Green Ledger et LLM, le scénario de l'hybridation
Si ces décisions donnent naissance à un écosystème complexe, elles autorisent des scénarios d'hybridation, fait valoir l'éditeur. « Par exemple, en utilisant le cloud public pour couvrir de petites filiales tout en conservant un backbone on-premise », dit Orlando Appell. Pour les entreprises, la promesse d'une intégration plus aisée entre les systèmes déployés dans les différentes activités et l'ERP coeur. Pour SAP, la perspective de remplacer certains concurrents qui se sont fait une spécialité d'équiper les filiales de grands groupes (à des coûts souvent inférieurs).
Cette hybridation permet aussi d'envisager des scénarios d'enrichissement fonctionnel de S/4 on-premise avec des modules cloud. C'est en tout cas le scénario que dessine SAP avec Green Ledger : contrairement à ce qu'avait pu laisser penser la communication de l'éditeur, cette fonction de suivi des émissions carbone ne sera pas réservée aux seuls clients des offres cloud, mais uniquement accessible sur le cloud. Nuance. « Nous avons fait le choix de placer le Green Ledger dans le cloud notamment en raison des évolutions très dynamiques de la nomenclature sur le sujet. Mais, dans ce cas, Rise ne sert que de fédérateur de données et peut s'interfacer avec différents systèmes on-premise », reprend Orlando Appell, qui assure que ce Green Ledger capable de s'interconnecter à de multiples systèmes sera disponible au second trimestre 2024.
La réflexion sur l'hybridation s'étend aussi à l'IA générative. Une technologie là encore plus adaptée à un modèle d'exploitation cloud et à des mises à jour fréquentes qu'un modèle on-premise. « Nous sommes en train d'étudier les possibilités d'hybridation, même si rien n'a été annoncé à ce stade », dit Orlando Appell.
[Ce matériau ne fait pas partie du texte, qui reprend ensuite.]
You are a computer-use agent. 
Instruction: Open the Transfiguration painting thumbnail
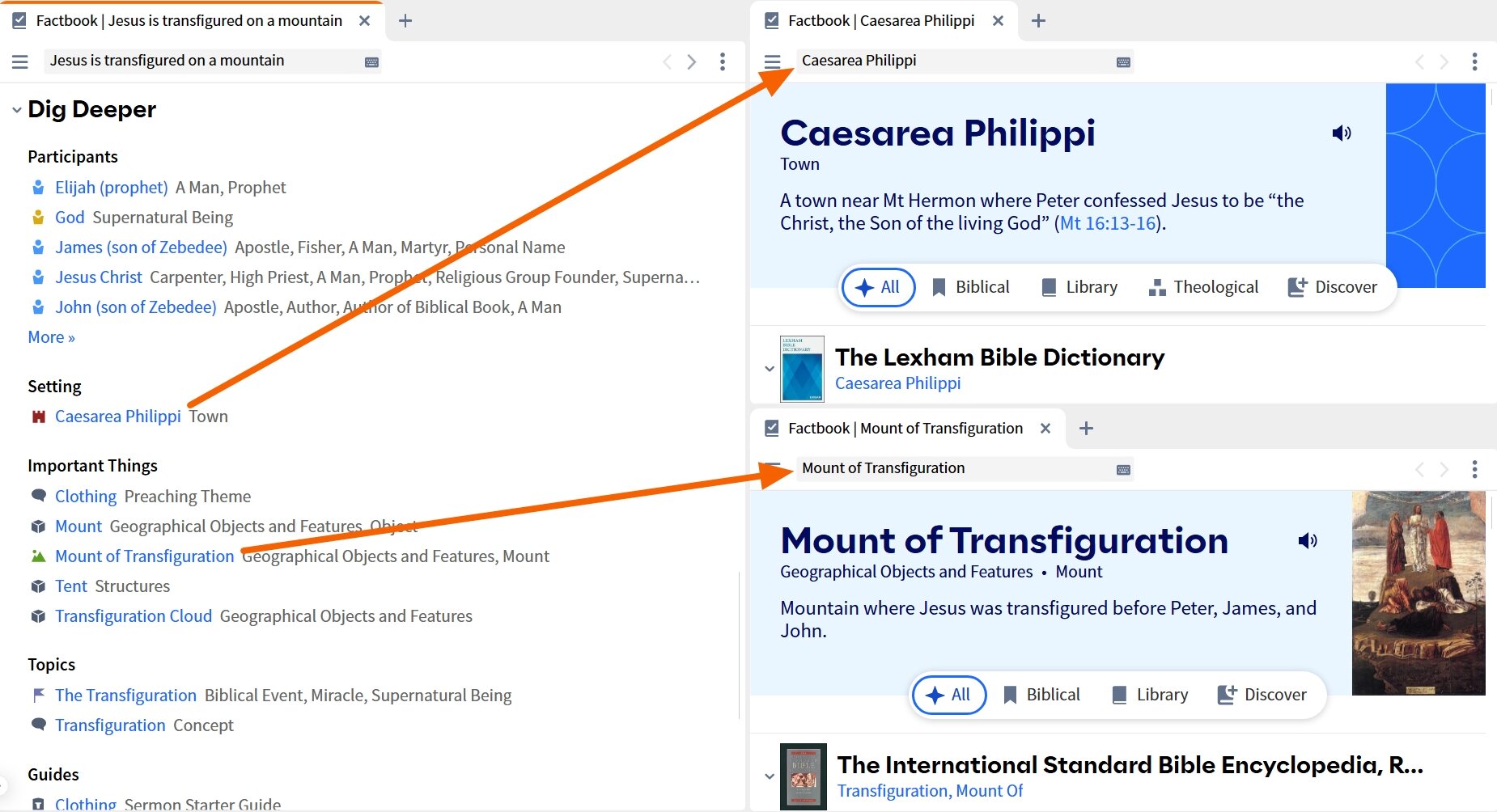click(x=1419, y=593)
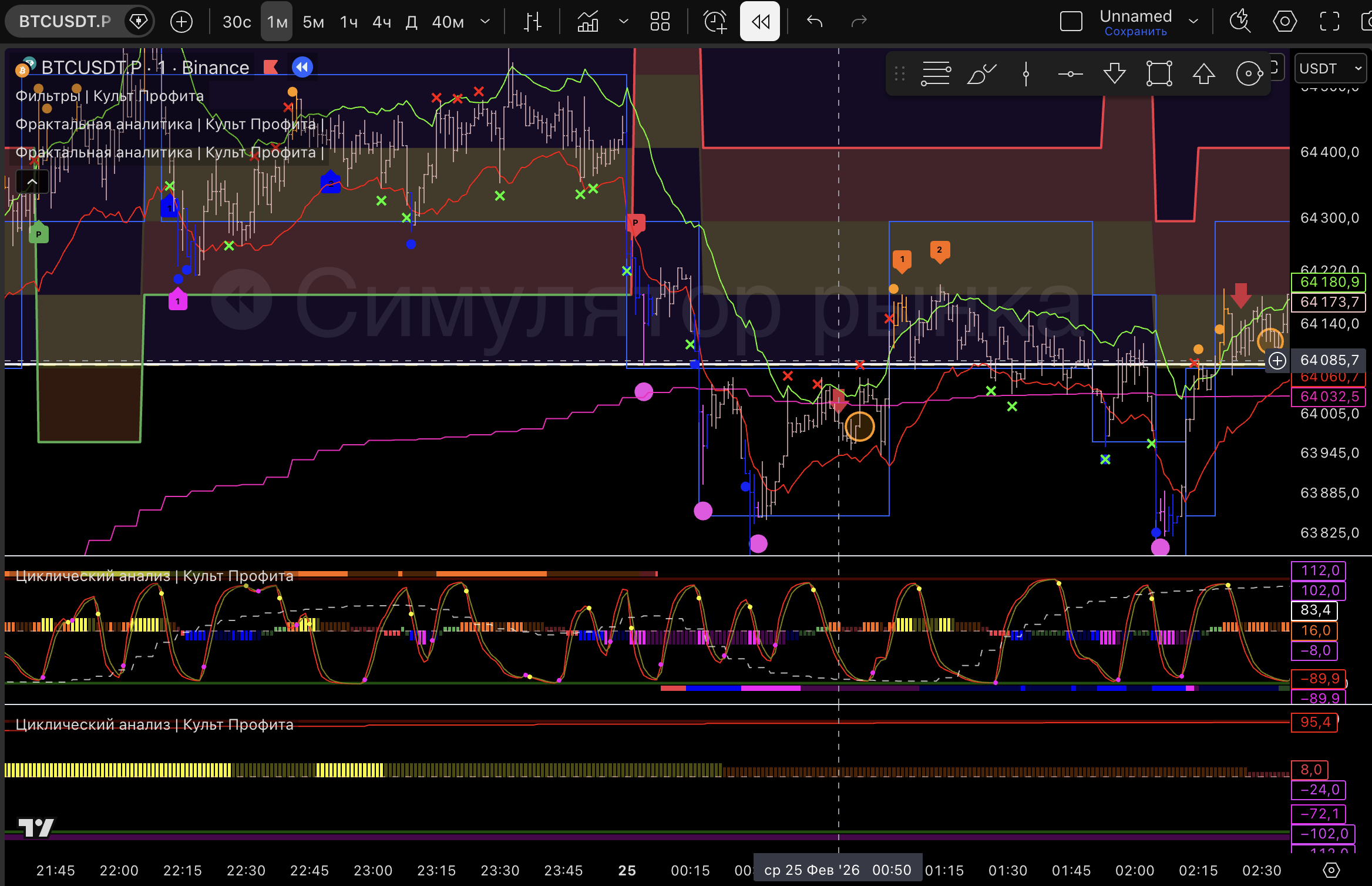Select the circle drawing tool
This screenshot has width=1372, height=886.
pyautogui.click(x=1249, y=74)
Car, avec les LLM, le modèle soulève des difficultés techniques : « la valeur ajoutée de nos solutions d'IA va résider dans leur capacité à manipuler les métadonnées de l'ERP. Déployer cette technologie sur des progiciels on-premise fait donc peser un risque d'effondrement des performances de ces systèmes, qui vont être très sollicités », remarque le dirigeant.
Cloud de confiance : tout pour EUCS
Enfin, la grogne de certains utilisateurs français s'étend à l'absence d'offre cloud SAP reposant sur des infrastructures SecNumCloud, le label de l'Anssi. Un choix assumé par Orlando Appell, qui indique que SAP entend tout miser sur la norme européenne EUCS (European Union Cybersecurity Certification Scheme for Cloud Services), « pour des questions d'économies d'échelle ». Comme l'indique sans détour son directeur des opérations, SAP France ne prévoit pas de partenariat avec des acteurs locaux. Pour structurer sa future offre répondant à EUCS, SAP a créé récemment une structure dédiée, Sovereign Cloud Services, et espère être en mesure d'annoncer sa stratégie vers la mi-2025 pour une disponibilité des offres prévue en 2026.
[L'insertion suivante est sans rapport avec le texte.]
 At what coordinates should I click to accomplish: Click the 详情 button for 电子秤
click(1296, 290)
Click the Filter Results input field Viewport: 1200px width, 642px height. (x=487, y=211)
Signalons que plusieurs voix se sont élevées en France pour dénoncer l'affaiblissement d'EUCS au fil des discussions au sein de l'UE. Les exigences de souveraineté, alignées sur le label SecNumCloud hexagonal et défendues par la France, ont ainsi disparu des dernières versions d'EUCS. En décembre dernier, une douzaine de pays, dont l'Allemagne, se sont opposés à la dernière mouture du projet de norme, dénonçant des exigences susceptibles de nuire aux partenariats stratégiques de l'Europe avec des pays comme les États-Unis ou le Japon. Les discussions sur les contours définitifs d'EUCS restent ouvertes, sans qu'on sache quand ce débat, ouvert en 2020, sera clos.